Il y a quelque chose de triste à constater que dernièrement, lorsqu’un politique de premier plan met des accents churchilliens dans un discours c’est en général pour mettre son ego en scène : cela ne l’engage plus. Quand il évoque avec des trémolos dans la voix l’intérêt supérieur de la nation, c’est pour à la fin obtenir des avantages personnels et partisans. Quand il veut prendre de la hauteur, c’est pour mieux regarder vers le bas. François Bayrou n’aura pas dérogé à cette règle. Et pourtant les enjeux de cette présidentielle sont lourds, les inquiétudes des Français face à leur avenir, profondes et l’absence de confiance envers ceux qui les représentent, massive. Le tout dans un contexte international de tensions ravivées et de multipolarité conflictuelle.
Sous le coup des assassinats politiques (décimer la rédaction d’un journal pour le faire taire), des massacres aveugles (Paris, Nice…) et des meurtres ciblés (policiers, chef d’entreprise, prêtre), la France a été touchée dans sa chair. Avec l’essor des mouvements islamistes qui alimente la montée du Front national, elle l’est aussi dans son esprit et dans la promesse d’avenir qu’elle représente. Nombre de citoyens ont peur que les principes et idéaux universels, laïques et républicains qui structurent notre monde politique soient en train de se déliter, plus parce que ceux qui en ont la charge ne les défendent pas que parce qu’ils sont attaqués.
En apparence, François Bayrou en est conscient puisqu’il affirme, dans sa déclaration annonçant son ralliement à Emmanuel Macron : « Je veux vous dire la gravité de la situation. Jamais, dans les cinquante dernières années, la démocratie en France n’a connu une situation aussi décomposée. » Mais sa prise de conscience se limite à une critique des autres candidats à la présidentielle. Certes la médiocrité des impétrants n’est pas rassurante, mais il y a d’autres causes qui menacent la démocratie et la république, et celles-ci ne seront jamais ni nommées, ni posées.

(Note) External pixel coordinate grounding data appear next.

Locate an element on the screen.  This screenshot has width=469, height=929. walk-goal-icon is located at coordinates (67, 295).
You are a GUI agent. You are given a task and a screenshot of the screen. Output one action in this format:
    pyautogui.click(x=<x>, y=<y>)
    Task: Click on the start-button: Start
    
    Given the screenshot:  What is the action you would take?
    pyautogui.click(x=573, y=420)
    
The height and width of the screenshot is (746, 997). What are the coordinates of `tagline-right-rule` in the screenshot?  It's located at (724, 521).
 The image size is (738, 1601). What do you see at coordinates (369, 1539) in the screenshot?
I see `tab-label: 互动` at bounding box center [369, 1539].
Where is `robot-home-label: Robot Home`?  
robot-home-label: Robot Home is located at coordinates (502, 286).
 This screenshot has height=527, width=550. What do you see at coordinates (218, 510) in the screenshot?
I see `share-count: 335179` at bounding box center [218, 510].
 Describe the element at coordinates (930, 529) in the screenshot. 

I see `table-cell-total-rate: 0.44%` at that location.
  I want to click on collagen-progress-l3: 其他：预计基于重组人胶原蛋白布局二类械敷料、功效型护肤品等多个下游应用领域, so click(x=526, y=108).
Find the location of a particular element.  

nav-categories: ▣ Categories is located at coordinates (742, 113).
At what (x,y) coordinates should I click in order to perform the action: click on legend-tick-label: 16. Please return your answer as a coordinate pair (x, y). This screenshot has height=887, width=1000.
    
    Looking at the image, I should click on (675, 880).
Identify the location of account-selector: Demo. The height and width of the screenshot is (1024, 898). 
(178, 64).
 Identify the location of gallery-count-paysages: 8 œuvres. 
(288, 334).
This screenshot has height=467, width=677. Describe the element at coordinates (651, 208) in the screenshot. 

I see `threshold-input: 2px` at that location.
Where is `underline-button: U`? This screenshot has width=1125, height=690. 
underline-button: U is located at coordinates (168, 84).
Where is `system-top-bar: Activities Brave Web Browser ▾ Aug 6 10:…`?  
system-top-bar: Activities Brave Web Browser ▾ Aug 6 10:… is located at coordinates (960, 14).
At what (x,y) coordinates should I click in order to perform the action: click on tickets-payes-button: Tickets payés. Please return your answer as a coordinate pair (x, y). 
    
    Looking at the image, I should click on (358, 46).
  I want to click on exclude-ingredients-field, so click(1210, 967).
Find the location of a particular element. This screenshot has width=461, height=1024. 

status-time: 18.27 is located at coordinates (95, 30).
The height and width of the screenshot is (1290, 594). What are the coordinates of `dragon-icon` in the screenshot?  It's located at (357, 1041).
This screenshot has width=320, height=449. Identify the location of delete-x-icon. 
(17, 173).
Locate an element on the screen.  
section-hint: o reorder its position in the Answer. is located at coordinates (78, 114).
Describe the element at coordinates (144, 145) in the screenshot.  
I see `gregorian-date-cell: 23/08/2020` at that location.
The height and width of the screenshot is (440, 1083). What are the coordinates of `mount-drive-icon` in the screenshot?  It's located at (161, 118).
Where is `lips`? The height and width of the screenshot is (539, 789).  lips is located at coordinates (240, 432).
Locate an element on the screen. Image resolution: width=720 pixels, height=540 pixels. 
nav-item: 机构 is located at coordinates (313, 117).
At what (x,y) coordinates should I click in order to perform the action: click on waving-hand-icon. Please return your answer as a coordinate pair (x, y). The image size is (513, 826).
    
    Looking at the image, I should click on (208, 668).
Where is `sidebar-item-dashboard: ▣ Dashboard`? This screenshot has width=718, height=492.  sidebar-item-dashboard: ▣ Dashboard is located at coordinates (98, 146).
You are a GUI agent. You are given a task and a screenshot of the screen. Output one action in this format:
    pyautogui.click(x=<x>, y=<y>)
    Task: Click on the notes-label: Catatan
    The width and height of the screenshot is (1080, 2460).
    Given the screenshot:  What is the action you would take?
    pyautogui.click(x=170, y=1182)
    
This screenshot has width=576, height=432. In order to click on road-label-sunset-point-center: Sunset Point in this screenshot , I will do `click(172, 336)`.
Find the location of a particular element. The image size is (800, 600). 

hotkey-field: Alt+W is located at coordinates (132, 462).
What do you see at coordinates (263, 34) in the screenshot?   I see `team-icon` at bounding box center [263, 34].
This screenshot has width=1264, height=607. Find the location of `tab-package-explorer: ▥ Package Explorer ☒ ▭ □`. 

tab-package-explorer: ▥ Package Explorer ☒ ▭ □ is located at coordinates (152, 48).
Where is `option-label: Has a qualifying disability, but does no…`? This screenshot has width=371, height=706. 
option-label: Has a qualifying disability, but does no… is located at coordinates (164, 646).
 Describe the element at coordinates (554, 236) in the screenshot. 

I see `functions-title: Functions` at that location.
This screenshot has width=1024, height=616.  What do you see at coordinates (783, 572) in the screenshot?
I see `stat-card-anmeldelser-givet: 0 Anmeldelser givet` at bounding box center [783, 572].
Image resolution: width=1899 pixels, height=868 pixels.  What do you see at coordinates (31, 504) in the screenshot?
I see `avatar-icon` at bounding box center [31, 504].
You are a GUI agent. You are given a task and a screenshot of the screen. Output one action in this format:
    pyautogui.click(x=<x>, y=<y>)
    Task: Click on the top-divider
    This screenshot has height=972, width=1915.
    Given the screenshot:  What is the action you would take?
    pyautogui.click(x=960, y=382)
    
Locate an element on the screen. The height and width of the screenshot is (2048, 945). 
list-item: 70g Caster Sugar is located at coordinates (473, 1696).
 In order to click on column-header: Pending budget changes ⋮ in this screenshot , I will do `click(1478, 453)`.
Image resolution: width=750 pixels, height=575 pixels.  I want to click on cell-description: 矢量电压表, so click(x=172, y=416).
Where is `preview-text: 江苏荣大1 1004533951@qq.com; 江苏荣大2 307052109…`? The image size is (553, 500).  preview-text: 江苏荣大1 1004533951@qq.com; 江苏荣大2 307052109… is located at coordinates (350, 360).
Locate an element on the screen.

Déplorer les effets pour mieux en alimenter les causes
Pour donner à sa décision de rejoindre Emmanuel Macron, l’allure d’un noble sacrifice, François Bayrou est pourtant clair : les dangers qui menacent notre pays obligent au sacrifice des ambitions personnelles : « nous sommes dans une situation d’extrême risque et à cette situation exceptionnelle, je pense qu’il faut une réponse exceptionnelle, à la hauteur des périls qui menacent notre pays et notre Etat. Or j’en ai la conviction, la dispersion des propositions et des suffrages ne peut qu’aggraver ces périls. ». Or si l’extrême-droite ne cesse de se rapprocher du pouvoir et présente effectivement un risque réel, il fallait oser évacuer le contexte de la menace terroriste et du travail de déstabilisation des organisations liées à l’islam politique sur notre sol. Mais admettons qu’en période d’élection, seules comptent les organisations susceptibles d’installer leur leader à l’Elysée. Le réel est prié d’attendre la fin de la campagne.
Ce qui est plus grave, c’est qu’après avoir posé un tel impératif, après avoir construit son ralliement comme la preuve de son sens des responsabilités et de sa stature d’homme d’Etat, après avoir expliqué que ce ralliement n’irait pas sans exigences, lorsqu’on arrive dans le concret, on se rend compte que la vraie contrepartie demandée sert les intérêts de celui-là même qui est décrit comme le principal danger de ces élections : le Front national. En posant comme condition de son ralliement l’introduction de la proportionnelle aux Législatives, l’initiative Bayrou ne peut qu’être agréable à l’extrême-droite.
Ainsi, cette condition, dont on se demande si elle n’a pas pour vocation d’assurer l’avenir législatif de François Bayrou et de certains acteurs du Modem, va surtout permettre l’élection de bien plus de députés du Front National et prépare l’arrivée au parlement des partis communautaristes. Comme preuve du souci de l’intérêt général, on pourrait trouver mieux.
C’est paradoxal d’expliquer son « sacrifice » par la volonté d’éviter le « pire des risques, une flambée de l’extrême droite (…) » pour exiger une contrepartie qui va à l’encontre du bénéfice attendu.
Et si c’était aussi de cela dont souffrait notre démocratie : de la perte de sens et du sentiment de trahison que laisse l’emphase des discours quand il n’est que le masque de l’abandon de ses devoirs collectifs.